The materials of ice sheets are deposited by freezing of atmospheric water vapor on dust particles and precipitation of those water/dust particles (snow), by direct condensation (freezing) of atmospheric water vapor onto the surface, and by fallout of dust. Together, these processes cause an ice sheet to undergo accumulation (build-up). Ablation (removal of material, also called erosion) of an ice sheet can also occur. If more accumulation happens than ablation, the ice sheet grows; if reversed, the ice sheet shrinks, as is the case for many of Earth's glaciers due to global warming.
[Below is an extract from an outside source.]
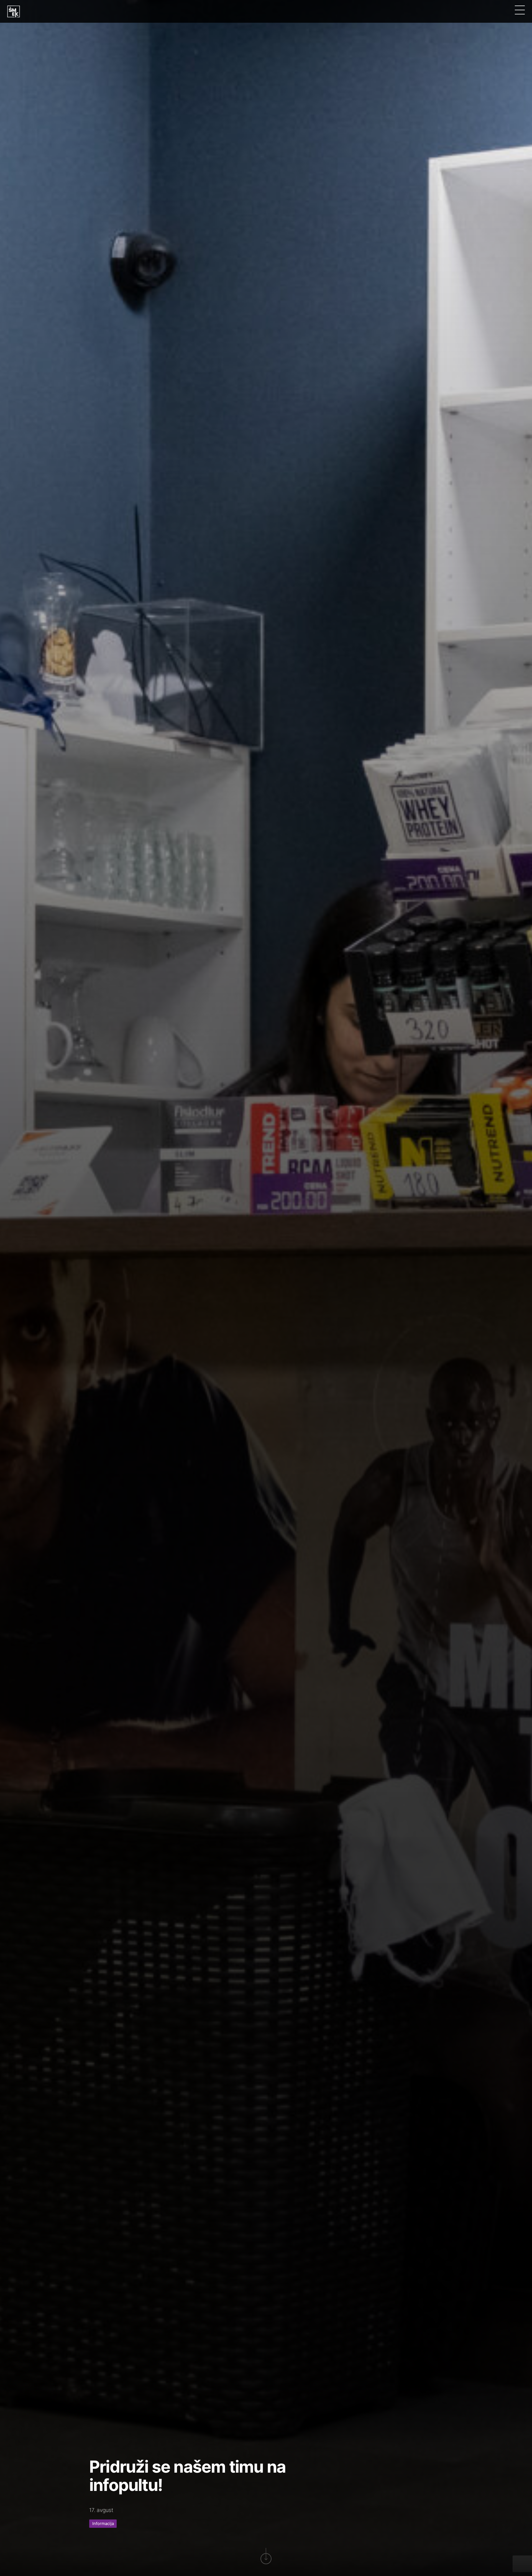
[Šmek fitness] (13, 11)
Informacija (103, 2523)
Each year, the amount of accumulation and ablation varies, so layers of different thicknesses and different amounts of impurities (dust) will be deposited onto the ice sheet.
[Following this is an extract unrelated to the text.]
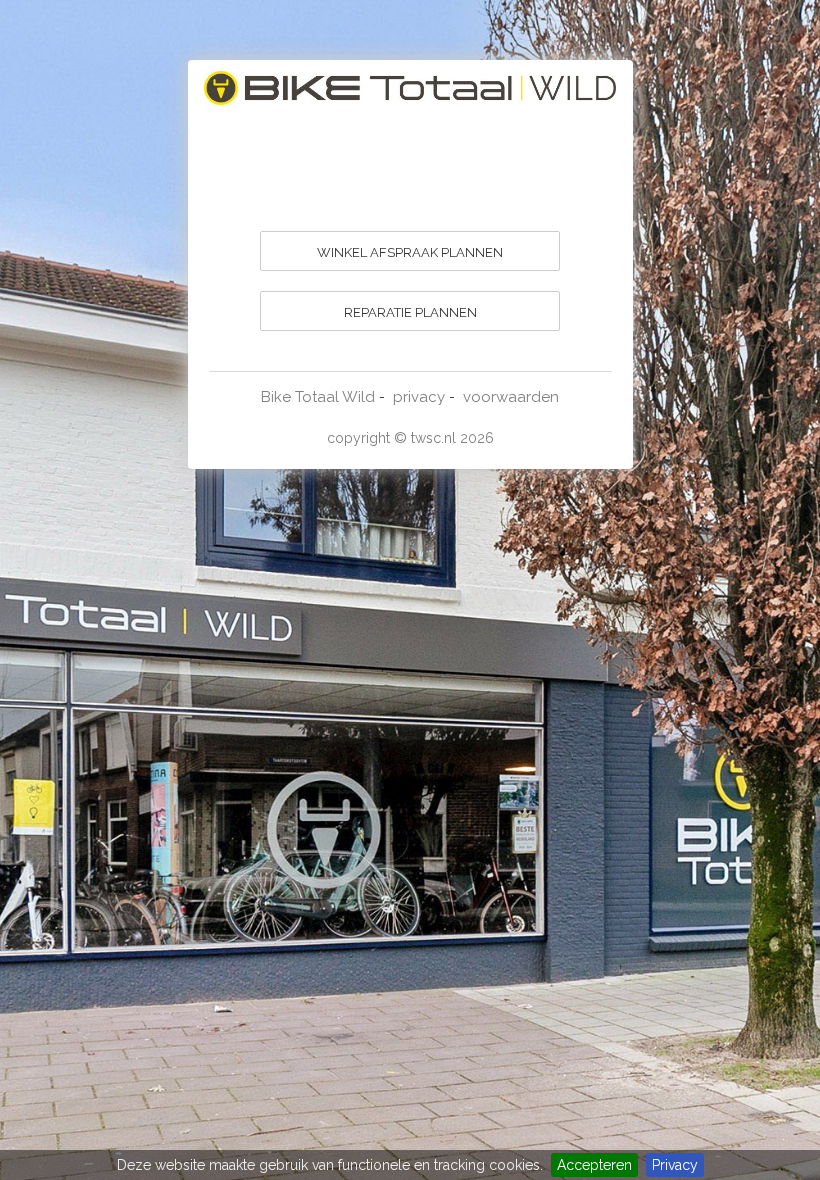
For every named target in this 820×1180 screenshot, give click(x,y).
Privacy (675, 1165)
Volcanic eruptions anywhere on the planet can also potentially spew ash high into the atmosphere, where it can travel great distances and fall onto an ice sheet surface. Later accumulations of water ice can then trap this volcanic ash as a layer within the ice sheet. Thus, layers in an ice sheet can originate through a variety of means and occur at a variety of scales (thicknesses).

This particular image is interesting because many layers are exposed and because more than one outcrop (exposure of layering) is visible—at the top of the image and at the bottom. You can imagine the outcrops at the top and bottom of the image as if you are looking down on a staircase. The approximately horizontal lines are the edges of the layers (the risers), and the flat areas between them are the layer surfaces (the flat parts of the steps). The middle of the image is the top of the staircase. At the bottom, the staircase of layers goes down again.

The layers in this image are on the scale of meters (several to tens of feet) in thickness and are much thicker than one might expect from annual accumulation (which might be about 0.5 millimeters per year, or 0.02 inch per year). So the layers we see in this image may be packages of thinner, annual layers. The reason that we can distinguish between different packages of annual layers (in other words, the reason that we can see layering at this scale) is because the rates of accumulation and ablation change not only yearly, but also on much longer time scales. Imagine drilling into the SPLD and looking at the walls of the hole with a microscope. Within the large-scale layering we see in this image, we might see annual accumulation layers, dusty layers created during large dust storms, and maybe even volcanic ash layers.